The petitioner relies on the ease of In re Hazlett, 137 Cal. App. 734 [31 Pac. (2d) 448], as decisive of the question now before us and argues that the change here made must be regarded not as a modification of the original order granting probation, but as an attempt to add a new condition thereto, and that the same is void.

In the order involved in the case just referred to the court extended the period of probation and at the same time pronounced judgment and sentence, the sentence to run concurrently with the period of probation. The order also had the effect of adding another term in jail as a new condition after a condition of the same kind and character imposed in the original order had been fully complied with. It was there held that while the court had the power to extend the term of probation it could not impose another term in jail as a new condition after the original condition of that nature had been fully complied with.
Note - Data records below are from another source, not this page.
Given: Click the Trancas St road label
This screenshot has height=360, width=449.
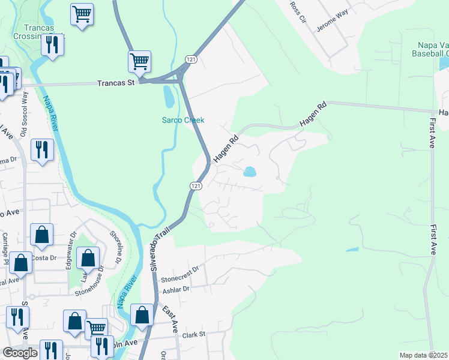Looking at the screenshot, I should coord(116,83).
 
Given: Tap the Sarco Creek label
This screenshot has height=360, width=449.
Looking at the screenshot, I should coord(183,120).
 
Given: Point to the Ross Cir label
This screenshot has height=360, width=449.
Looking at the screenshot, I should coord(298,10).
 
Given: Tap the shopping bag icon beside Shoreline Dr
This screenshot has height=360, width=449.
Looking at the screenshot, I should coord(88,257).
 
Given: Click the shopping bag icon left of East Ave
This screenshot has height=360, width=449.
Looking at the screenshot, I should coord(142,314).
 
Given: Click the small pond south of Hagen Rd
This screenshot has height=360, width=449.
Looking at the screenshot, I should coord(249,172).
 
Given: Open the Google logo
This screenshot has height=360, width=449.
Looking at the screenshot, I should coord(20,353).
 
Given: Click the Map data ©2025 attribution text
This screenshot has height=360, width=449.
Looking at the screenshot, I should coord(423,355).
Nothing further was there decided and we think this case may not be taken as holding that a condition in an order granting probation, requiring a portion of the time to be spent in jail, may not be modified by extending the period to be thus served when such change is made before the original condition has been fully complied with.
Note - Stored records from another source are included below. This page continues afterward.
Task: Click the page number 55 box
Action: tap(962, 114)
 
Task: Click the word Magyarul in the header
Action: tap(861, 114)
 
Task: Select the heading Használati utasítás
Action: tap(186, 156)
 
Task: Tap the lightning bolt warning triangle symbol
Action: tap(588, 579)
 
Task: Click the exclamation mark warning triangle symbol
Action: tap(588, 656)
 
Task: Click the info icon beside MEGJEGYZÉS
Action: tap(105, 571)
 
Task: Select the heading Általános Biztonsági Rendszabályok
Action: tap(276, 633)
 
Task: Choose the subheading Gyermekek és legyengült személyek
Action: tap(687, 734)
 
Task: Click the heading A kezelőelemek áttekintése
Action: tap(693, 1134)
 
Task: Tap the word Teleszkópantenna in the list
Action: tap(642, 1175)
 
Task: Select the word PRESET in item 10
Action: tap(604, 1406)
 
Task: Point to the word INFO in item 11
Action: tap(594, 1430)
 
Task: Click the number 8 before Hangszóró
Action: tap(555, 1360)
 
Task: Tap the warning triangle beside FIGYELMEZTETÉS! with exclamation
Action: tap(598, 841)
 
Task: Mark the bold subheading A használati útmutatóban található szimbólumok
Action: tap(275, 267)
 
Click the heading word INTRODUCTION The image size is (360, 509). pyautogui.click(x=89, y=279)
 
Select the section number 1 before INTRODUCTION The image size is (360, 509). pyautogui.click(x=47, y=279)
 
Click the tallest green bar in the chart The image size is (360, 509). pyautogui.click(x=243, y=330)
Section 1203 of the Penal Code, upon which the power of the court in such a.matter is based, includes the following: “The court shall have power at any time during the term of probation to revoke or modify its order of suspension of imposition or execution of sentence. ’ ’ In Ex parte Sizelove, 158 Cal. 493 [111 Pac. 527], it was held that the power to modify the order, thus conferred, includes, the power to enlarge the probationary term at any time before that term has expired. The power to modify, given by the statute, applies generally to the order granting probation and is not limited to the term of probation. If the order granting probation may be modified by enlarging the term at any time before the original term has expired, we see no reason why other conditions imposed may not be modified by enlarging the same if this is done before such conditions have been fully complied with. This was done in the case of In re Glick, 126 Cal. App. 649 [14 Pac. (2d) 796], where a condition requiring an indefinite confinement in a sanitarium was so changed as to provide for a definite term in jail. In that case the court said: “The court had a right to amend or modify the terms of probation within limits, and the modification was within these terms.” A similar course was approved in the case of People v. Roberts, 136 Cal. App. 709 [29 Pac. (2d) 432], where an original condition requiring the defendant to remain in a certain home for a period of one year was, at the end of three months, modified by substituting a condition requiring confinement in the county jail for a period of one year.
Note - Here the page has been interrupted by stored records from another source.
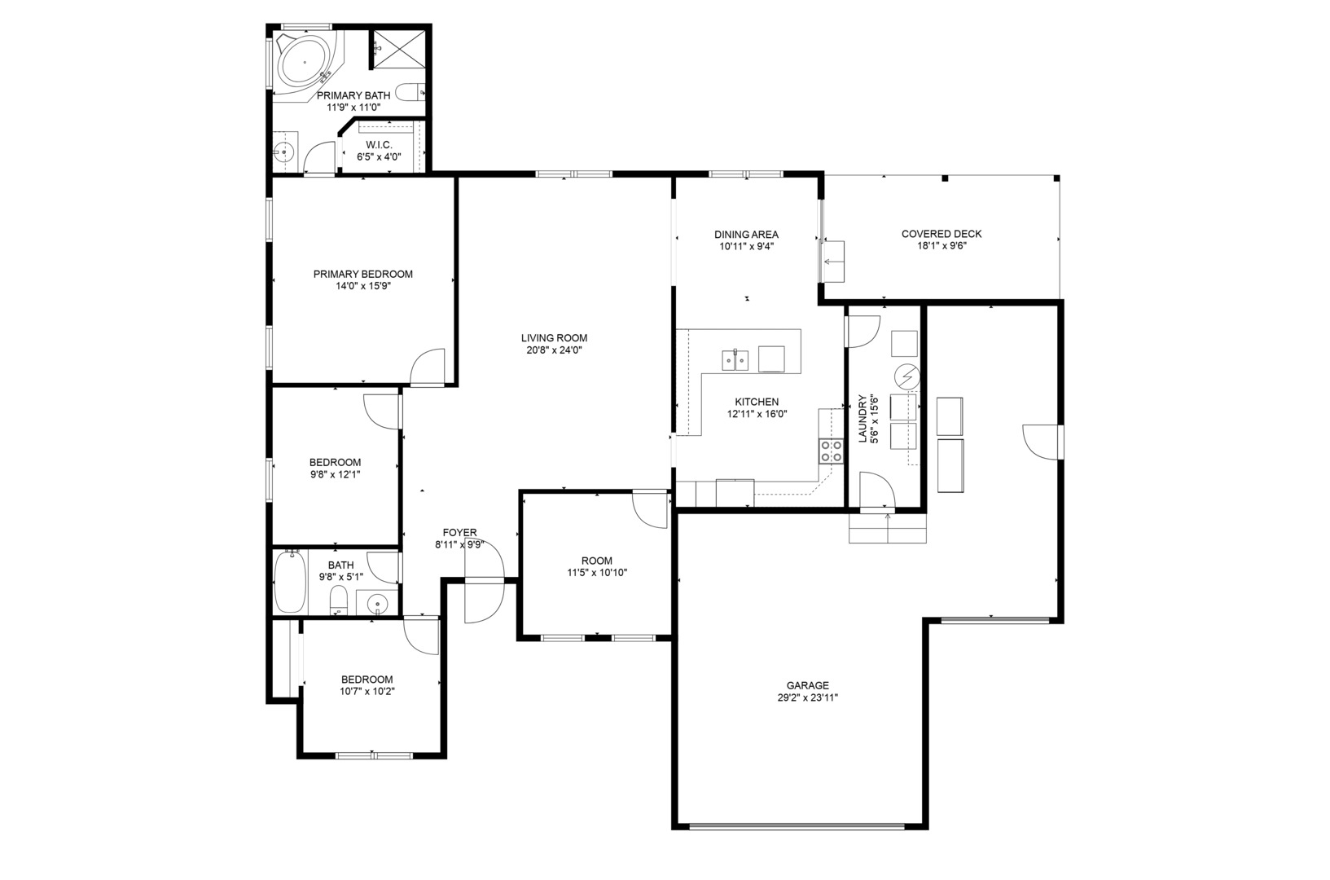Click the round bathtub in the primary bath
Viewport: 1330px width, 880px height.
click(304, 62)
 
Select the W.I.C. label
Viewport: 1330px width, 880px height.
click(379, 145)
We think the order here complained of was a modification of the original order and not the imposition of a new condition within the meaning of this statute as thus far interpreted in the decisions. The court has power to modify its order under proper circumstances and within reasonable limits, and nothing here appears to show that the change here made exceeded such limits or that it was not warranted by the circumstances. It follows that the court did not exceed its jurisdiction in modifying its order by enlarging this particular condition before that portion of the original order had been fully complied with.

The writ is discharged and the petitioner remanded.

Marks, J., and Jennings, J., concurred.